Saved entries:
################

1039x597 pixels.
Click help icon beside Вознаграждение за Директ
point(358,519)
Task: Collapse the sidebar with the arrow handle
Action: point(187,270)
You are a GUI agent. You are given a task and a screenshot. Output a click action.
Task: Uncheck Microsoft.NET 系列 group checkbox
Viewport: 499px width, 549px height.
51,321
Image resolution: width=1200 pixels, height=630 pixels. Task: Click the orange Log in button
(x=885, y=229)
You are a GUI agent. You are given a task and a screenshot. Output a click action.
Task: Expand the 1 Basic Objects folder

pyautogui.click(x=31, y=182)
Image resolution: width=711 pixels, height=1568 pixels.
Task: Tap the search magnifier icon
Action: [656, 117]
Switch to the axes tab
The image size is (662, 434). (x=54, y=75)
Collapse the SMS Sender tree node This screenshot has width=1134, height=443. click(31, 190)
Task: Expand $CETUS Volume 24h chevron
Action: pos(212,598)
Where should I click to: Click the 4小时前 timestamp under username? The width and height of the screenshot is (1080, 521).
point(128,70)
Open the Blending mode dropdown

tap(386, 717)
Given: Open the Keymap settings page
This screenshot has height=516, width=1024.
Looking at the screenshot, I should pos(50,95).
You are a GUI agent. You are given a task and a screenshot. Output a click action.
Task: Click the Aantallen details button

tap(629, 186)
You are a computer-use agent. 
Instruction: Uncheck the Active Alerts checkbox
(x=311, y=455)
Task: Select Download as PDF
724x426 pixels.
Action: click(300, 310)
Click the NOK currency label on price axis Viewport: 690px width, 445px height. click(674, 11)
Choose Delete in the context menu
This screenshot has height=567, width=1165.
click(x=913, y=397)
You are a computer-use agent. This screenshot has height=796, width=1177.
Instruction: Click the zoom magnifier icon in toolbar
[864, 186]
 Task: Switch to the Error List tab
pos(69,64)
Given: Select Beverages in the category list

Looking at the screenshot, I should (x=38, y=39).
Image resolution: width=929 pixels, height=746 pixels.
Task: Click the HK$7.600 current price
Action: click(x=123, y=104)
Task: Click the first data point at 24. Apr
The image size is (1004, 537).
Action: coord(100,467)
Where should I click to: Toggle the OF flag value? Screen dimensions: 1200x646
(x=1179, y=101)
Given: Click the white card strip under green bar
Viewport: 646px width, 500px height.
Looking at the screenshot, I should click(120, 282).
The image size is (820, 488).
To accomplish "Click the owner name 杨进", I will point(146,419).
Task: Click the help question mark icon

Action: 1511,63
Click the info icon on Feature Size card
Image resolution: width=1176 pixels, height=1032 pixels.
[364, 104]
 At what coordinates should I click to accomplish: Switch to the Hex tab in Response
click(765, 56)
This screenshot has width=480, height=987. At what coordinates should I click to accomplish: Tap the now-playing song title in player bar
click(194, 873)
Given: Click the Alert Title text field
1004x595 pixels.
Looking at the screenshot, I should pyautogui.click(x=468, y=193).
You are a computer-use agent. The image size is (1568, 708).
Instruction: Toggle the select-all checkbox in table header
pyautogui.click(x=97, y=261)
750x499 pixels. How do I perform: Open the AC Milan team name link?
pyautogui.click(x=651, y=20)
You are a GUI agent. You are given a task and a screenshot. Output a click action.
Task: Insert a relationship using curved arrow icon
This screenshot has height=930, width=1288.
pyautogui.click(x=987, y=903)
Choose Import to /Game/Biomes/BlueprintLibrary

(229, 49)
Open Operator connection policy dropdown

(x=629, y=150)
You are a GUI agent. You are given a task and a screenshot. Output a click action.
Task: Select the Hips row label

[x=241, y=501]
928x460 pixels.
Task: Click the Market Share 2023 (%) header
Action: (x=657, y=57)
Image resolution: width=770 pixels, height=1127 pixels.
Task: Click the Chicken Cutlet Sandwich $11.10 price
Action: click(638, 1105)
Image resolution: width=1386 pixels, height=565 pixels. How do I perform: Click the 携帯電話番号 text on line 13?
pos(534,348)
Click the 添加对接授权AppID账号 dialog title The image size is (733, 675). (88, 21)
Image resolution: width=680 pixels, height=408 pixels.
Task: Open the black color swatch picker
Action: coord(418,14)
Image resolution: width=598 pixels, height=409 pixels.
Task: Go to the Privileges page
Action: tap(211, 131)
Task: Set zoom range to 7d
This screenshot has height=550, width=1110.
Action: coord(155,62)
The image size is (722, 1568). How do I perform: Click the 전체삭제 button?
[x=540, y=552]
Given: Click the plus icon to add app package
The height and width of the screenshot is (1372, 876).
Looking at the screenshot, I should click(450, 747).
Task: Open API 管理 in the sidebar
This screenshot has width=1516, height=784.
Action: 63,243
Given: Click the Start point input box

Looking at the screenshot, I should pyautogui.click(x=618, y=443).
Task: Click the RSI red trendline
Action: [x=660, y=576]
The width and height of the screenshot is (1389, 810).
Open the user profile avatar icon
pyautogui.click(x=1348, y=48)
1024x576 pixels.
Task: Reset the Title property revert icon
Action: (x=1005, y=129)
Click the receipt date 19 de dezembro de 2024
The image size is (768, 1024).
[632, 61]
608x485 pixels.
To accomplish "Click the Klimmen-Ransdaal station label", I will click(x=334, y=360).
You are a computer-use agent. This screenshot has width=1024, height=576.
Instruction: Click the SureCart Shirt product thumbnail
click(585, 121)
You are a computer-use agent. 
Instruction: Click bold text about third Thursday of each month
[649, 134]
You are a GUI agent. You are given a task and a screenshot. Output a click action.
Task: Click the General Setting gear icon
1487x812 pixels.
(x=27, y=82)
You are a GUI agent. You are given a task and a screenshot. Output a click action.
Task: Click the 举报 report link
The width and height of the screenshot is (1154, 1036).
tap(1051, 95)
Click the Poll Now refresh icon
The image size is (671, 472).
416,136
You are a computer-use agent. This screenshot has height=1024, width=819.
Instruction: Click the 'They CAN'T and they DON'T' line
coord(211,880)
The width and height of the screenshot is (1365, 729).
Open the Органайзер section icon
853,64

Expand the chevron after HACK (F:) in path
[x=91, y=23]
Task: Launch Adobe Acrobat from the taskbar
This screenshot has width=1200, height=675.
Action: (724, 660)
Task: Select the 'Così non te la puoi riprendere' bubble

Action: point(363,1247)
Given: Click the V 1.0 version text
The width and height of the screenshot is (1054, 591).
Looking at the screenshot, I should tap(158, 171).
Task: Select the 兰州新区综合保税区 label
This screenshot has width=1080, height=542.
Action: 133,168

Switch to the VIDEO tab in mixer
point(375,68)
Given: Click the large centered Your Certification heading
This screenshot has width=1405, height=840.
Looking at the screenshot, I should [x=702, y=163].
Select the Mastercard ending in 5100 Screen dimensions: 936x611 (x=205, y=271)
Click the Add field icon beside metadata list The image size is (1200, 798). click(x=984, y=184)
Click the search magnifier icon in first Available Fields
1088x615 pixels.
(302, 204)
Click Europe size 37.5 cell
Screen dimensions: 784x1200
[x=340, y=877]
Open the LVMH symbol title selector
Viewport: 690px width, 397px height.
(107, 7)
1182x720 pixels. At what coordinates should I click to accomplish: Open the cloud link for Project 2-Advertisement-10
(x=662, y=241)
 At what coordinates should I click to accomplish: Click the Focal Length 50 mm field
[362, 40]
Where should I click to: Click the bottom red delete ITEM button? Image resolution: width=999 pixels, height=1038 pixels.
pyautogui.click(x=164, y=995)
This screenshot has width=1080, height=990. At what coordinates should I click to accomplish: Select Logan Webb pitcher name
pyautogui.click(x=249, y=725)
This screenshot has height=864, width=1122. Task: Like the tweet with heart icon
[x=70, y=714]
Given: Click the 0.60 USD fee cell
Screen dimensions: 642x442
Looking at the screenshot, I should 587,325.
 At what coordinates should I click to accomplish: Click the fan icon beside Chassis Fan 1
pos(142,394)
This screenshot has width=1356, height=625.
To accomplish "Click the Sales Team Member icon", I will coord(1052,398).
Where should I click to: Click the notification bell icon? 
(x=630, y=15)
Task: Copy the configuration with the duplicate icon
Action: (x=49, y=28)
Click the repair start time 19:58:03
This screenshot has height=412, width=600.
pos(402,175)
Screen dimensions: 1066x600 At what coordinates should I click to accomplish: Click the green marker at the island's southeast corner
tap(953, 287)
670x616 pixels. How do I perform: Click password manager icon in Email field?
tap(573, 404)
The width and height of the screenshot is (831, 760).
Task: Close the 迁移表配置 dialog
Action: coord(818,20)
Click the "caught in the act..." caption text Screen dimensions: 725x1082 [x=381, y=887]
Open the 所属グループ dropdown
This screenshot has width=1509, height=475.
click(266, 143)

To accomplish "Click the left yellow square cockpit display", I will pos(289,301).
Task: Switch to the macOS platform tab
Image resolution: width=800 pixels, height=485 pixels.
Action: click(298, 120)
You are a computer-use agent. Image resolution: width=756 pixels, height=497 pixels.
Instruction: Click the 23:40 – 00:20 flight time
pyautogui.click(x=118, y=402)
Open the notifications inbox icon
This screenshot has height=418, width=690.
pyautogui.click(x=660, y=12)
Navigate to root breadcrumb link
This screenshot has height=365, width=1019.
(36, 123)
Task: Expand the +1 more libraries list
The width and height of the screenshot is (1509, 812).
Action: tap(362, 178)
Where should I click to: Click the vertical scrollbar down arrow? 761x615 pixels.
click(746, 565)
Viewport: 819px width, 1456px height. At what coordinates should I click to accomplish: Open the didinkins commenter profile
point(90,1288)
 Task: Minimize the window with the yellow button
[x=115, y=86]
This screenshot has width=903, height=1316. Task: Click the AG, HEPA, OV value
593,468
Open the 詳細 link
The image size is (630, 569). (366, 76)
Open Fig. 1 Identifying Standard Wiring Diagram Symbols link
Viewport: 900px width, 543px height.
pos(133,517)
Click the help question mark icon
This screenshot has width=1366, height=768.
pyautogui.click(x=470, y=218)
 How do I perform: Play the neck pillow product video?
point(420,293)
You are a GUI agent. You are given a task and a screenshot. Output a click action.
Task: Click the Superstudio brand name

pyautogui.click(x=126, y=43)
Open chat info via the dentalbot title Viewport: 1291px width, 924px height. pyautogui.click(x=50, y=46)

################

WORK TO BE COMPLETED
For every line above that includes the word "computer", return the line.

PROBLEM SOLUTION
You are a computer-use agent. 
You are a computer-use agent. This screenshot has height=796, width=1177.
You are a computer-use agent. The image size is (1568, 708).
You are a computer-use agent. This screenshot has width=1024, height=576.
You are a computer-use agent. 
You are a computer-use agent. This screenshot has height=1024, width=819.
You are a computer-use agent. Image resolution: width=756 pixels, height=497 pixels.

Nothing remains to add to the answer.